Non esistono due bambini con disturbo dello spettro autistico uguali, né hanno le stesse esperienze. Solo perché un bambino autistico rompe una penna o strappa una cartella di lavoro quando è ansioso a scuola, non significa che ogni bambino nello spettro reagisca allo stesso modo in un ambiente che è stressante per lui/lei.

Nel corso di tutti gli anni scolastici di Ares sono tante le volte in cui ho costatato che spesso molti docenti pensano che l’autismo significhi indistintamente: poco linguaggio, aggressività, isolamento, autolesionismo…

Una volta mi capitò un’insegnante di sostegno che aveva paura di Ares (4 elementare credo) perchè “ho un’esperienza terribile con un bambino autistico che mi graffiò all’improvviso, mentre gli insegnavo a suonare il pianoforte”. Insomma non commento nemmeno questo episodio

Una delle mie più grandi frustrazioni è che alcune scuole non sempre capiscono come un bambino autistico possa reagire in modo completamente diverso a una situazione rispetto a un altro bambino autistico. Non ha davvero senso fare paragoni perché ognuno è unico.

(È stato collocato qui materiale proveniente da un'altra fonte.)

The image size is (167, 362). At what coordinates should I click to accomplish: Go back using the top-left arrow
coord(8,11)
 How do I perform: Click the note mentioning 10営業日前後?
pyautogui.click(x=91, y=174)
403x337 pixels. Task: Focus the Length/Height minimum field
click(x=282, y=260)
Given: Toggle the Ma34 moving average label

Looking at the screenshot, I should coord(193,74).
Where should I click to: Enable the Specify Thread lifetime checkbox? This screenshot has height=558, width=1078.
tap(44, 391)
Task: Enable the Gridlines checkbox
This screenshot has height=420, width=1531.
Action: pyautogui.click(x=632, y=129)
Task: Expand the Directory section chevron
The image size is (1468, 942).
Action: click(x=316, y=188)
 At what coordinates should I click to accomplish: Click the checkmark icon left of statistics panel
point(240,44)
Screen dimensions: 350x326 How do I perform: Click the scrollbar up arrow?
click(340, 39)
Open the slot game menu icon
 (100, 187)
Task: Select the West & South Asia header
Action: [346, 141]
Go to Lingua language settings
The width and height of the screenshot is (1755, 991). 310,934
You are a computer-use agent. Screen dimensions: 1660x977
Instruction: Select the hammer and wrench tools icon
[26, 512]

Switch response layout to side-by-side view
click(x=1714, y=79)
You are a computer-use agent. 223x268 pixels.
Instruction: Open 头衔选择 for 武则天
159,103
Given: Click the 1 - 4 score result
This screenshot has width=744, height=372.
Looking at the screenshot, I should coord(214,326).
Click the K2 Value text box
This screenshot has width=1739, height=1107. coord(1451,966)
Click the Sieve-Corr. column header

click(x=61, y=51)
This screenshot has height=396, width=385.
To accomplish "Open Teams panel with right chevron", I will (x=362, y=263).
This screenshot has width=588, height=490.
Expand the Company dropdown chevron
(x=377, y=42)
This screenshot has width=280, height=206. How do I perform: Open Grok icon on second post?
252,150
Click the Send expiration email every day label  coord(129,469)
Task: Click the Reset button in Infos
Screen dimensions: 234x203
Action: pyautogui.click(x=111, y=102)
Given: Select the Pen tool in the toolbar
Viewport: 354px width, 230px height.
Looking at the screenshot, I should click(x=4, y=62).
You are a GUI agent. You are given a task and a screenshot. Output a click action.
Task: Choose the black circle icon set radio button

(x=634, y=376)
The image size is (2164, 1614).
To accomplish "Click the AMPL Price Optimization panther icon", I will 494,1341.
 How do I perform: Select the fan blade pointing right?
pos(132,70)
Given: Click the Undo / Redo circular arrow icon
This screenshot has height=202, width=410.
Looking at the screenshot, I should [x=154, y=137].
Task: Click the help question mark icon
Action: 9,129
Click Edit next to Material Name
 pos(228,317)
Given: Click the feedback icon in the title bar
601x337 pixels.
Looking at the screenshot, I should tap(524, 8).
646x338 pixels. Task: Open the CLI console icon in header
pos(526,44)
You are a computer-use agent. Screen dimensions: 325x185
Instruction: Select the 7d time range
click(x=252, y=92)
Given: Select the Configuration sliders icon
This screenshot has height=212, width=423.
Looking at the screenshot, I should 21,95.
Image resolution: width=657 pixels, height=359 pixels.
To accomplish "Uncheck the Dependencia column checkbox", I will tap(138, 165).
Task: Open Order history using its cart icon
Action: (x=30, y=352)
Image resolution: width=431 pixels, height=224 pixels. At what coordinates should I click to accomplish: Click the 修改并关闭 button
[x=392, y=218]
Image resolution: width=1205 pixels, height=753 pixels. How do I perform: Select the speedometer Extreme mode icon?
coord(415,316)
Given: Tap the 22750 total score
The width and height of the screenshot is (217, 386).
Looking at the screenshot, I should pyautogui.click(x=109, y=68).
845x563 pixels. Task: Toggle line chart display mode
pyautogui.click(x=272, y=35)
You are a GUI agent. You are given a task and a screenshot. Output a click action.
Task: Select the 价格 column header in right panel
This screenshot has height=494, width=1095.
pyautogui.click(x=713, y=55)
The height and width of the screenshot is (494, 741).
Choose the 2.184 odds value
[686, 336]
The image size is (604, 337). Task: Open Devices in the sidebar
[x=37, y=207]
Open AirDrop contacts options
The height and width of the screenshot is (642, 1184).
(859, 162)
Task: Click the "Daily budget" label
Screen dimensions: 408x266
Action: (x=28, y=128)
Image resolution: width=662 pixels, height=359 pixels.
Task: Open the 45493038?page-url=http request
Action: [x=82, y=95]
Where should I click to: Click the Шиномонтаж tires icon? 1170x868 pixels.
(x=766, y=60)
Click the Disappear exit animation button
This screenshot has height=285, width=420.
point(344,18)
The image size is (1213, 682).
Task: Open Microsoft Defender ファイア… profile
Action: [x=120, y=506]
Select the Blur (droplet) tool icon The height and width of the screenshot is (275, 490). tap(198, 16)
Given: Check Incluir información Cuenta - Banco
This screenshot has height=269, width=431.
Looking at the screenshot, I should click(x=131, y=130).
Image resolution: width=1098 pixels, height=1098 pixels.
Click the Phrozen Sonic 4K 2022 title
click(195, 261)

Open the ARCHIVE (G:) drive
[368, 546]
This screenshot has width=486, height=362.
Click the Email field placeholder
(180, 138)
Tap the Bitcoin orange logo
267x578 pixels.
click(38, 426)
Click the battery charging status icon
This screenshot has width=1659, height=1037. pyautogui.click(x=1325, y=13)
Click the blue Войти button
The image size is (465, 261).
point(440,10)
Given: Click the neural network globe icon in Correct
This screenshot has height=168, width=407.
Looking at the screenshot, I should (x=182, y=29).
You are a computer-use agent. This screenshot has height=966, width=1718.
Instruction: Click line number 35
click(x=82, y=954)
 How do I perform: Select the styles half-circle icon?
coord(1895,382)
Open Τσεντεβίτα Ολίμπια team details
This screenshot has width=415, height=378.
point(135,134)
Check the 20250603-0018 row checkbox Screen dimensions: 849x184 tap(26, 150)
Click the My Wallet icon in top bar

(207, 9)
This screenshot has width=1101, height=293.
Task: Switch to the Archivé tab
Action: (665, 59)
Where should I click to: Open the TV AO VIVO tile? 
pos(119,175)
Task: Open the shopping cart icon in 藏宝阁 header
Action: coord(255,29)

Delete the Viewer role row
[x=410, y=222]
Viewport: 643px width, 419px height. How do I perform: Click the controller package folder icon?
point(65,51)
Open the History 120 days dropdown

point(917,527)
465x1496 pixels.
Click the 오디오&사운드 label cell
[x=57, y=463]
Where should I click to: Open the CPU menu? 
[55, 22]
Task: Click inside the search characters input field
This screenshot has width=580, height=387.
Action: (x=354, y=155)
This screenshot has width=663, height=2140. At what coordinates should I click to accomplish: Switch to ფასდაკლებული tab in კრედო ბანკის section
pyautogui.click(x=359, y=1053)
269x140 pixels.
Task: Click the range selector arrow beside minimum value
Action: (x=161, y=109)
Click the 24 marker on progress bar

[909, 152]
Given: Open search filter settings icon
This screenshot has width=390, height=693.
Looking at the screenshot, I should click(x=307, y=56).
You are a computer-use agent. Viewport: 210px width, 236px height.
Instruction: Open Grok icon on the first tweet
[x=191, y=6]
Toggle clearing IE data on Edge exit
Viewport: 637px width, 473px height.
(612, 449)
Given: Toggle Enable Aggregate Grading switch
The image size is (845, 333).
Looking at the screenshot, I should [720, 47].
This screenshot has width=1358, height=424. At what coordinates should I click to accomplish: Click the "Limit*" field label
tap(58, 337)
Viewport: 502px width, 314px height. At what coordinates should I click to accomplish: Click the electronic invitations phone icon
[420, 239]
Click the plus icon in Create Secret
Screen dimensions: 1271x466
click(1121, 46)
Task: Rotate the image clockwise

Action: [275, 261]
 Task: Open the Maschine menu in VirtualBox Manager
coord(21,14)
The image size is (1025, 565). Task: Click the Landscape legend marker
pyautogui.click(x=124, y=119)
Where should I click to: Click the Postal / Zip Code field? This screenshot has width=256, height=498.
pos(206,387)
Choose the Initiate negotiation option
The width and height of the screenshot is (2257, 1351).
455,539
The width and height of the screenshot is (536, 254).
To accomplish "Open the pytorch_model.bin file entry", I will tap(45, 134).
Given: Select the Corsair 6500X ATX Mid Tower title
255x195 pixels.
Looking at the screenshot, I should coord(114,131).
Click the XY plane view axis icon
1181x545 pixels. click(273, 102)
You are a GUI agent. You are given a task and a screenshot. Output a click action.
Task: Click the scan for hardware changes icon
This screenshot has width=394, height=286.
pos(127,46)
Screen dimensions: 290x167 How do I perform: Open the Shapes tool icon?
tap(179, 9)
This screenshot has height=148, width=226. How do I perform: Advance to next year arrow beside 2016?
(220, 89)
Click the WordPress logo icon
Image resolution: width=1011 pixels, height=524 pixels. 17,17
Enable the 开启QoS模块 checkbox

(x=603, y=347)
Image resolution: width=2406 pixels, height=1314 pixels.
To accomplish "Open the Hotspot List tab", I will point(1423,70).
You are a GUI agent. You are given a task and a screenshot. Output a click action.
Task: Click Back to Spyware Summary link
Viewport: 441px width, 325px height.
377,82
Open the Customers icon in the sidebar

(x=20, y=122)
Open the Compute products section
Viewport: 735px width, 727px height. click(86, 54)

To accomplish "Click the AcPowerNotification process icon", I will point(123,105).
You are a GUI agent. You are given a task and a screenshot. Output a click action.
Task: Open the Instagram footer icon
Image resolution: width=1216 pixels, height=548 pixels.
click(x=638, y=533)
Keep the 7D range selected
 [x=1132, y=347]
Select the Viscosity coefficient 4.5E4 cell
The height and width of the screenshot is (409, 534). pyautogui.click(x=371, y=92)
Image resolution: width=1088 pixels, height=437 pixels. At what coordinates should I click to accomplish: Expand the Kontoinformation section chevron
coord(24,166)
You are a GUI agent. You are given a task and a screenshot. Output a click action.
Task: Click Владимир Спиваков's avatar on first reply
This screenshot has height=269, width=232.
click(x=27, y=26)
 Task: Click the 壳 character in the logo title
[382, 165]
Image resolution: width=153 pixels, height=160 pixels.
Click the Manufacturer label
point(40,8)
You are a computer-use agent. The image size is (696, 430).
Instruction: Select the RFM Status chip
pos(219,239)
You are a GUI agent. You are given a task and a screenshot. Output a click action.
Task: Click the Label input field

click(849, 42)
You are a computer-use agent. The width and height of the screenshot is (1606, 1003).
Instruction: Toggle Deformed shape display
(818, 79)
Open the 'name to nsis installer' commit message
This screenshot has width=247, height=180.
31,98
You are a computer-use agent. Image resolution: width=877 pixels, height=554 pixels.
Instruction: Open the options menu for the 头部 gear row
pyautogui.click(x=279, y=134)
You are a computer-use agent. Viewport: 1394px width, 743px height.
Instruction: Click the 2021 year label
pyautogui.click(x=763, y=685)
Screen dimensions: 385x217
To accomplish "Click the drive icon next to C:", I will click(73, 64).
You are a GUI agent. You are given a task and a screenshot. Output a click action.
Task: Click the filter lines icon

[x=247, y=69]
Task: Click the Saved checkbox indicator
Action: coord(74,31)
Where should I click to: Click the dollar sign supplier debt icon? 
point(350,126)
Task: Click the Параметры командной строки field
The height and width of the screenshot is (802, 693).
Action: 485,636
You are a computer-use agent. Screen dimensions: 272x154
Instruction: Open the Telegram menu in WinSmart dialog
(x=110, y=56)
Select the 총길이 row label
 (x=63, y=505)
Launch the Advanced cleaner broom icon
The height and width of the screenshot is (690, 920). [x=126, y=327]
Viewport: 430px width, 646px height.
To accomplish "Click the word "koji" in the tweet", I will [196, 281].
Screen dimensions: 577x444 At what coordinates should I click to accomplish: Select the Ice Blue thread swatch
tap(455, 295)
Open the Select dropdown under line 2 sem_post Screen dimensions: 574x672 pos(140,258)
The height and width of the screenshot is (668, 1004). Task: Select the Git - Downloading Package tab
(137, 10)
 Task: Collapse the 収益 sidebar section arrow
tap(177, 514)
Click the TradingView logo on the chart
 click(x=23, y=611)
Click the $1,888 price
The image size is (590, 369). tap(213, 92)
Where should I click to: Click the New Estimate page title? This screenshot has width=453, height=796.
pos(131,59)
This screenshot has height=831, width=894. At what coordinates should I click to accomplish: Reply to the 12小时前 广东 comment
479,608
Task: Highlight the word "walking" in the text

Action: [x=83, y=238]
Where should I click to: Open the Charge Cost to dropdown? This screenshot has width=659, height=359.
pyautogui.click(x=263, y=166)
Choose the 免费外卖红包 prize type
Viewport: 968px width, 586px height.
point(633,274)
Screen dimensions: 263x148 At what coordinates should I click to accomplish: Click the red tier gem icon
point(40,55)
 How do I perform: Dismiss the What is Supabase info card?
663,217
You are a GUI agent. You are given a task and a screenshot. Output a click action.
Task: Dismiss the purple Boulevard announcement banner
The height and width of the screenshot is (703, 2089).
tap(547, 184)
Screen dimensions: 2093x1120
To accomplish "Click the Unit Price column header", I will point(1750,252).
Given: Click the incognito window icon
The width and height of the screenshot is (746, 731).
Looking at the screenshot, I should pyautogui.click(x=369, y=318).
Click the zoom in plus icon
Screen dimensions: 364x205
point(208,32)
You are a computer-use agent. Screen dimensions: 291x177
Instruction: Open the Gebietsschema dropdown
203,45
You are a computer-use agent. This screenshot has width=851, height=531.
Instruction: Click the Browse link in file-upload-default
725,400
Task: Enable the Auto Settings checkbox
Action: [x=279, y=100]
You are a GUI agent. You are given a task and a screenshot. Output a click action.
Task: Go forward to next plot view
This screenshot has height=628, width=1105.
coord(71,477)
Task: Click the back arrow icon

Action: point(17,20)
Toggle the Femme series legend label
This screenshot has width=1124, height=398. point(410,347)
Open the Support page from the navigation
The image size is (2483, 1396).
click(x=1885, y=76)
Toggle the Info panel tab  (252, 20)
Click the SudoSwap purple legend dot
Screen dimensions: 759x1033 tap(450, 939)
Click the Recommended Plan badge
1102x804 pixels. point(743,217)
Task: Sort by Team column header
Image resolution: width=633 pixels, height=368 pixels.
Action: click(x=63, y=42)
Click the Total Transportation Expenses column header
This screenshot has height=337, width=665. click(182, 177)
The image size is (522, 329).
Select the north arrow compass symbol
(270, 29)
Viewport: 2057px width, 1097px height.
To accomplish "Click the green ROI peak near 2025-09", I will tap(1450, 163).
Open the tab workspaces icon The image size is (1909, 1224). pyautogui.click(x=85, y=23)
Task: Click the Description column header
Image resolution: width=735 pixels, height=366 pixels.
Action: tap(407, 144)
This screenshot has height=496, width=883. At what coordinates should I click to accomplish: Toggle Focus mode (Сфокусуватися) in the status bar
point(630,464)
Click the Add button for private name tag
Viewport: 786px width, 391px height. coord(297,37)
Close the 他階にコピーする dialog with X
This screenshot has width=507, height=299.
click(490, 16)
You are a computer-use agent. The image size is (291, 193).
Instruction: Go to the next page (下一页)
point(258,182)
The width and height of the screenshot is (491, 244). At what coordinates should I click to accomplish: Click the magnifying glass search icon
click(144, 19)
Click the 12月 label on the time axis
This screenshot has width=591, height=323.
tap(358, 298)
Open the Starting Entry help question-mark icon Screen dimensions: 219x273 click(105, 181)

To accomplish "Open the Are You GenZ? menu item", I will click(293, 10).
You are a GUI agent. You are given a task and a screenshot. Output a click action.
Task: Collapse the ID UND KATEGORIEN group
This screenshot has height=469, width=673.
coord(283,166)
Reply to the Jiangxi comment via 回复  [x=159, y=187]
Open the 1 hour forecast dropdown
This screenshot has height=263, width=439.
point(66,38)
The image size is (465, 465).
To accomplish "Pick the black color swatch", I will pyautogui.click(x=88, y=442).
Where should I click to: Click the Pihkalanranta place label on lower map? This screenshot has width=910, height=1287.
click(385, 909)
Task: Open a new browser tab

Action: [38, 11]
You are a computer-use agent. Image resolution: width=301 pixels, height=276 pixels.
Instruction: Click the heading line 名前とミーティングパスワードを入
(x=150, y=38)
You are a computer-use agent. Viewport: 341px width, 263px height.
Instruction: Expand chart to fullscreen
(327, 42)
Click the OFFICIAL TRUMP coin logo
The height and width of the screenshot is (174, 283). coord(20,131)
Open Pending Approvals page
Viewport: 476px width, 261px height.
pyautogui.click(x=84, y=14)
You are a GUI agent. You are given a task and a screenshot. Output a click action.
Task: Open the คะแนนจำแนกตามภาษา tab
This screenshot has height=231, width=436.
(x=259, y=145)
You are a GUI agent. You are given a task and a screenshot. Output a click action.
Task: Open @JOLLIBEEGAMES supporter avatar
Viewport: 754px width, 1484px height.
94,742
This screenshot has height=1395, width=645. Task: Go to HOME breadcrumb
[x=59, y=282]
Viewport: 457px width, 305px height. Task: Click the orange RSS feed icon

Ecco otto cose che vorrei che gli insegnanti capissero sui bambini autistici:

1. Tutti i bambini sono unici.

2. Una diagnosi di autismo ad alto funzionamento non significa che il bambino non debba lottare con situazioni opprimenti.

3. Imporre una punizione a un bambino autistico a causa di un problema comportamentale di qualsiasi genere è inaccettabile quanto mettere in punizione a un bambino con epilessia perché ha avuto un attacco. È importante sostenere il bambino e scoprire il problema di fondo.

4. Ripetere le consegne non aggiunge nulla alla capacità di comprensione del bambino autistico. Più ripeti quello che deve fare e più sarà complicato per lui capirlo. Dagli tempo o cambia modo.

5. Non dare troppe istruzioni alla volta. Elencare una lista di cose da fare è difficile da completare per un bambino autistico. Vai per gradi, prima una, poi l’altra. 

6. I bambini autistici amano e hanno bisogno di routine, quindi tienilo a mente quando fai cambiamenti improvvisi alle attività e alla programmazione quotidiana.

7. Ricorda che i bambini autistici possono prendere tutto alla lettera. Non dire: “Torno da te tra due secondi”, a meno che tu non intenda davvero due secondi.

8. Cerca sempre di identificare cosa scatena una crisi o una modifica nel comportamento del bambino autistico e prendi le misure necessarie per aiutarlo.